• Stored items
· · · ·

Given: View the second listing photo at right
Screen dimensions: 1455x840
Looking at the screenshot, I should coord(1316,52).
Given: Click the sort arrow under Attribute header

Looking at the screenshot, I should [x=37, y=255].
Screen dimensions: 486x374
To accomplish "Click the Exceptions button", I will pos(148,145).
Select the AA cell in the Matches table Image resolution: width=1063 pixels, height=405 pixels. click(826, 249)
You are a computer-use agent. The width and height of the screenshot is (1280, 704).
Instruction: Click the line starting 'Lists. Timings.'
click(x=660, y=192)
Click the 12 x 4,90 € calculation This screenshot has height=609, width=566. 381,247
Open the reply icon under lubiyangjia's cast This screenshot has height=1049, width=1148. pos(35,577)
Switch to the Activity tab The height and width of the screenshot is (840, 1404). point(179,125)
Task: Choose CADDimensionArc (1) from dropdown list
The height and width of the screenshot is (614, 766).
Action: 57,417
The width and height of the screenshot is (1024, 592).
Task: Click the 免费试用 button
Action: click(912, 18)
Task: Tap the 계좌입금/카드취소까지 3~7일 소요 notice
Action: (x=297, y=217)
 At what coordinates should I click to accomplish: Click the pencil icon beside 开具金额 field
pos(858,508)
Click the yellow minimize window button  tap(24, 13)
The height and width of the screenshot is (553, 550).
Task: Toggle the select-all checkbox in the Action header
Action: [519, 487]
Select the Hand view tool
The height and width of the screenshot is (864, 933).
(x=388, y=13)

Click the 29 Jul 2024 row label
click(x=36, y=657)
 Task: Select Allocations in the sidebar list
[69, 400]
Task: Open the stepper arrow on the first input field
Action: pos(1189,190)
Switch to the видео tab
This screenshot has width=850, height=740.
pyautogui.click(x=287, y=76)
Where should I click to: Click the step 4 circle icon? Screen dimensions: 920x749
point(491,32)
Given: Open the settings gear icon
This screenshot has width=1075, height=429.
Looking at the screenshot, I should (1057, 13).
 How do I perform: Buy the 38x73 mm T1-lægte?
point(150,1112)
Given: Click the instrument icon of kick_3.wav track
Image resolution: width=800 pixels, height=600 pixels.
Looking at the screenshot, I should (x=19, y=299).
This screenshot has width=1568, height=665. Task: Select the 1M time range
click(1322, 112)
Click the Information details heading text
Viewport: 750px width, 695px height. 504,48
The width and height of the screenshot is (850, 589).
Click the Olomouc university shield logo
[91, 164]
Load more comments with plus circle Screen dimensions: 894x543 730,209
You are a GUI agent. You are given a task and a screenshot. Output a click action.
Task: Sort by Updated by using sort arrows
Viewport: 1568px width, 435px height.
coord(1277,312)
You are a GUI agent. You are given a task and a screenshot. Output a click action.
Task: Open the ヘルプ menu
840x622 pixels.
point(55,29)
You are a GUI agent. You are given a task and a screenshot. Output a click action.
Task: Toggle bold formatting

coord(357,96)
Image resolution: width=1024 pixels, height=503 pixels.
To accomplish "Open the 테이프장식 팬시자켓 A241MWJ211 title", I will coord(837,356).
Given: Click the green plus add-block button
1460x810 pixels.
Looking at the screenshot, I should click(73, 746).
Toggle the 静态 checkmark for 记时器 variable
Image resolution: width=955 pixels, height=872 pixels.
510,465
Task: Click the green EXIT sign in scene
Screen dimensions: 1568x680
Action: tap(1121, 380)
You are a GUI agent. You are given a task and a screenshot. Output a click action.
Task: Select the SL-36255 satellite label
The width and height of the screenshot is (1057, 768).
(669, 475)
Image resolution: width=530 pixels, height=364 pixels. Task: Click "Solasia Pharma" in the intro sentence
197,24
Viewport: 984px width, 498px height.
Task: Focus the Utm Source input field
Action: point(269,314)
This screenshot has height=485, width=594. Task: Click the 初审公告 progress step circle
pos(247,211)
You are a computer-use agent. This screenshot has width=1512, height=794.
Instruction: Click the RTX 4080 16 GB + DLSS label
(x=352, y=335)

· · · ·

• PROBLEM STATEMENT
Write every entry out again, exactly as it stands.

• YOUR SOLUTION
Given: View the second listing photo at right
Screen dimensions: 1455x840
Looking at the screenshot, I should coord(1316,52).
Given: Click the sort arrow under Attribute header

Looking at the screenshot, I should [x=37, y=255].
Screen dimensions: 486x374
To accomplish "Click the Exceptions button", I will pos(148,145).
Select the AA cell in the Matches table Image resolution: width=1063 pixels, height=405 pixels. click(826, 249)
You are a computer-use agent. The width and height of the screenshot is (1280, 704).
Instruction: Click the line starting 'Lists. Timings.'
click(x=660, y=192)
Click the 12 x 4,90 € calculation This screenshot has height=609, width=566. 381,247
Open the reply icon under lubiyangjia's cast This screenshot has height=1049, width=1148. pos(35,577)
Switch to the Activity tab The height and width of the screenshot is (840, 1404). point(179,125)
Task: Choose CADDimensionArc (1) from dropdown list
The height and width of the screenshot is (614, 766).
Action: 57,417
The width and height of the screenshot is (1024, 592).
Task: Click the 免费试用 button
Action: click(912, 18)
Task: Tap the 계좌입금/카드취소까지 3~7일 소요 notice
Action: (x=297, y=217)
 At what coordinates should I click to accomplish: Click the pencil icon beside 开具金额 field
pos(858,508)
Click the yellow minimize window button  tap(24, 13)
The height and width of the screenshot is (553, 550).
Task: Toggle the select-all checkbox in the Action header
Action: [519, 487]
Select the Hand view tool
The height and width of the screenshot is (864, 933).
(x=388, y=13)

Click the 29 Jul 2024 row label
click(x=36, y=657)
 Task: Select Allocations in the sidebar list
[69, 400]
Task: Open the stepper arrow on the first input field
Action: pos(1189,190)
Switch to the видео tab
This screenshot has width=850, height=740.
pyautogui.click(x=287, y=76)
Where should I click to: Click the step 4 circle icon? Screen dimensions: 920x749
point(491,32)
Given: Open the settings gear icon
This screenshot has width=1075, height=429.
Looking at the screenshot, I should (1057, 13).
 How do I perform: Buy the 38x73 mm T1-lægte?
point(150,1112)
Given: Click the instrument icon of kick_3.wav track
Image resolution: width=800 pixels, height=600 pixels.
Looking at the screenshot, I should (x=19, y=299).
This screenshot has width=1568, height=665. Task: Select the 1M time range
click(1322, 112)
Click the Information details heading text
Viewport: 750px width, 695px height. 504,48
The width and height of the screenshot is (850, 589).
Click the Olomouc university shield logo
[91, 164]
Load more comments with plus circle Screen dimensions: 894x543 730,209
You are a GUI agent. You are given a task and a screenshot. Output a click action.
Task: Sort by Updated by using sort arrows
Viewport: 1568px width, 435px height.
coord(1277,312)
You are a GUI agent. You are given a task and a screenshot. Output a click action.
Task: Open the ヘルプ menu
840x622 pixels.
point(55,29)
You are a GUI agent. You are given a task and a screenshot. Output a click action.
Task: Toggle bold formatting

coord(357,96)
Image resolution: width=1024 pixels, height=503 pixels.
To accomplish "Open the 테이프장식 팬시자켓 A241MWJ211 title", I will coord(837,356).
Given: Click the green plus add-block button
1460x810 pixels.
Looking at the screenshot, I should click(73, 746).
Toggle the 静态 checkmark for 记时器 variable
Image resolution: width=955 pixels, height=872 pixels.
510,465
Task: Click the green EXIT sign in scene
Screen dimensions: 1568x680
Action: tap(1121, 380)
You are a GUI agent. You are given a task and a screenshot. Output a click action.
Task: Select the SL-36255 satellite label
The width and height of the screenshot is (1057, 768).
(669, 475)
Image resolution: width=530 pixels, height=364 pixels. Task: Click "Solasia Pharma" in the intro sentence
197,24
Viewport: 984px width, 498px height.
Task: Focus the Utm Source input field
Action: point(269,314)
This screenshot has height=485, width=594. Task: Click the 初审公告 progress step circle
pos(247,211)
You are a computer-use agent. This screenshot has width=1512, height=794.
Instruction: Click the RTX 4080 16 GB + DLSS label
(x=352, y=335)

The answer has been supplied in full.